The St Marks development is the first residential development in New Zealand to be awarded a Homestar innovation point for green walls as part of its drive to achieve Green Star accreditation.

Partnering with industry to further the green tech cause

Natural Habitats is prepared to ‘walk the talk’ when it comes to making green technologies more attractive to the building and construction industry, says Graham.

“We have been partnering with Callaghan Innovation to look at ways in which we can bring down the price of green tech and it has been a really helpful process and I believe we have cracked a lot of the issues.

“Basically, for us, green tech is pretty much a ‘cottage industry’ and we need to look at ways in which we can ‘industrialise’ processes such as the manufacture of green roof and green wall components so that we can streamline production and pass those savings on to the customer.

“Once we achieve that, it becomes a no-brainer for these technologies to go mainstream.”

Graham says that most of Natural Habitats’ industry partners are on board but work remains in educating the entire network chain.
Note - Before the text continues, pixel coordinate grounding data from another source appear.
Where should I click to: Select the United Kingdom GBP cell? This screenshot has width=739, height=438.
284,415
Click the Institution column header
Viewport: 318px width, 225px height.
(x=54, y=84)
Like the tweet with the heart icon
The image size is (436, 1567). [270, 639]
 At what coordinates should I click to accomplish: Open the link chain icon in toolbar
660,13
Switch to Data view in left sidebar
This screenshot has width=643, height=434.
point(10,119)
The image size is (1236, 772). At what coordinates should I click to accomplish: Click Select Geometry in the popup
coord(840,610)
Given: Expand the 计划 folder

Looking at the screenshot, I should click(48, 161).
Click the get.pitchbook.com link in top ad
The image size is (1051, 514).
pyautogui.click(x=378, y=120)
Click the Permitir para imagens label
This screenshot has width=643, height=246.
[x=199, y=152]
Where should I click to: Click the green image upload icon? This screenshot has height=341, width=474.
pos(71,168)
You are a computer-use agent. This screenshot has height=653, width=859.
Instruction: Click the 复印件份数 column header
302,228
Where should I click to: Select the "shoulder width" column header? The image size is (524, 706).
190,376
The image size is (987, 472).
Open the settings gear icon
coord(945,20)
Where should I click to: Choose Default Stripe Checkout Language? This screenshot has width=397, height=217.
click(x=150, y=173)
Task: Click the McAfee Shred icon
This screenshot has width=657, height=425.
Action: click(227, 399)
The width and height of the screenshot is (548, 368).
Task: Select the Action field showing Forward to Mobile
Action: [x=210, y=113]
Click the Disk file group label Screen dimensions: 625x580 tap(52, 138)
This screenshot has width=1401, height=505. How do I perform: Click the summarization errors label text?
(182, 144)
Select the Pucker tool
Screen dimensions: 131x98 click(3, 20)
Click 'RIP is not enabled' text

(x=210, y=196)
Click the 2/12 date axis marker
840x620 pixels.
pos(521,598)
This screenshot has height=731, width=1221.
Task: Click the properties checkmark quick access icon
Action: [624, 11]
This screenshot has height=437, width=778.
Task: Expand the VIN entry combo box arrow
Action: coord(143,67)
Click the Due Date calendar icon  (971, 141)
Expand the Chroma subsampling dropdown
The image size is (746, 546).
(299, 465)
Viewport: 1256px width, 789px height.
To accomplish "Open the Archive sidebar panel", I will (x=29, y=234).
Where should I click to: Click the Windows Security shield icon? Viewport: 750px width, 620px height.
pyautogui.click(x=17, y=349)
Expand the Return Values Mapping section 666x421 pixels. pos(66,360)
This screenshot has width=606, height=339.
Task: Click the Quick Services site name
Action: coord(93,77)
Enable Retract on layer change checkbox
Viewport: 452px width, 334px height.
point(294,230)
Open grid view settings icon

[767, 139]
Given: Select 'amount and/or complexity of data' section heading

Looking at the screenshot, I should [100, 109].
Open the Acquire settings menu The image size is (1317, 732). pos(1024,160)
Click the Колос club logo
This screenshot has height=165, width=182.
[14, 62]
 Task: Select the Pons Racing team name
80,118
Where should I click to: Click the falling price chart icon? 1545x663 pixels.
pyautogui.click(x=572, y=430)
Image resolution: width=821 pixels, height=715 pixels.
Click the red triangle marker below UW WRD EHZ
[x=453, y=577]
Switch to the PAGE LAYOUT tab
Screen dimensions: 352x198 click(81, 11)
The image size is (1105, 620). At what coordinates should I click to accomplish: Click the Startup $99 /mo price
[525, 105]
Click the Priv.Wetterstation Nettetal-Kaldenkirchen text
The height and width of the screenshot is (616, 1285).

“The likes of landscape architects get it and tend to be very receptive and we have undertaken some really great collaborations with firms like Boffa Miskell—with whom we worked on the Westfield Newmarket expansion, installing the largest total area of green walls in Australasia—and LandLAB, which we have really enjoyed being a part of. Where we need to put more effort into is working with engineers and educating the industry on where real savings can be made.

“For example, we’re working on a project at the moment where the building has ended up being over-engineered and now, at the end of the process, savings are trying to be eked out. Essentially, the engineers were working under the assumption that, to use my earlier reference, they needed to design the building to accommodate ‘a tonne of media’. The result is a building that has been constructed to near nuclear bunker standards. If we had had the opportunity of being involved at the beginning of the process, we could have saved the client much more than they’re trying to recoup now. It is a lesson that collaboration needs to occur right back at the initial scoping of the project.”

There have been recent wins for the mainstreaming of green tech with the Natural Habitats team being involved in the St Marks development, which is the first residential development in New Zealand to be awarded a Homestar innovation point for green walls as part of its drive to achieve Green Star accreditation.